The team compared two ansatz choices on IBM Heron 133Q. UCCSD is chemically motivated (captures single and double excitations from the reference Hartree-Fock state) but has circuit depth that scales as O(N^4) in the number of molecular orbitals, leading to significant noise accumulation on current hardware. A hardware-efficient ansatz (HEA) with alternating Ry rotation and CNOT layers was also tested: it ran with shallower circuits but converged to higher (less accurate) energies. For the 6-orbital active space, UCCSD with error mitigation via probabilistic error cancellation gave results within 5 mHa of CCSD(T) benchmark calculations.

The key finding was that at Ni:Mn ratio of 0.5 (LiNi0.5Mn1.5O4, the standard LNMO composition), the VQE Jahn-Teller distortion energy was 0.12 eV, substantially lower than the 0.18 eV predicted by DFT+U with standard U parameters. This 33% lower distortion energy means the lattice resists symmetry breaking more strongly, correlating with experimental observations that Ni-rich LNMO shows improved cycle retention over Mn-rich variants.
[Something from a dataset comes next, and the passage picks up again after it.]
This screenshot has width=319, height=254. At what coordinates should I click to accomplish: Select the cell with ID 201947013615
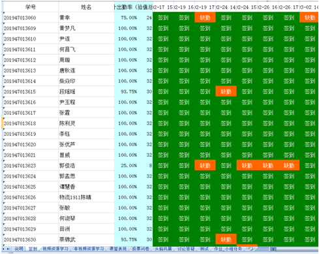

Projected Cell Performance

The 0.12 eV Jahn-Teller distortion energy implies reduced lattice strain accumulation per cycle. Using a classical crack mechanics model calibrated to QuantumScape’s solid electrolyte interface characterization data, this lower distortion projects to a 40% reduction in capacity fade rate over 500 cycles. Combined with the higher operating voltage of LNMO (4.7 V vs 4.2 V for NMC), the net effect is a projected 8% increase in energy density relative to the current QuantumScape cell design. Stellantis is targeting this cathode chemistry for integration into the next-generation Dodge electric muscle car platform with a production-intent cell validation program beginning in 2025.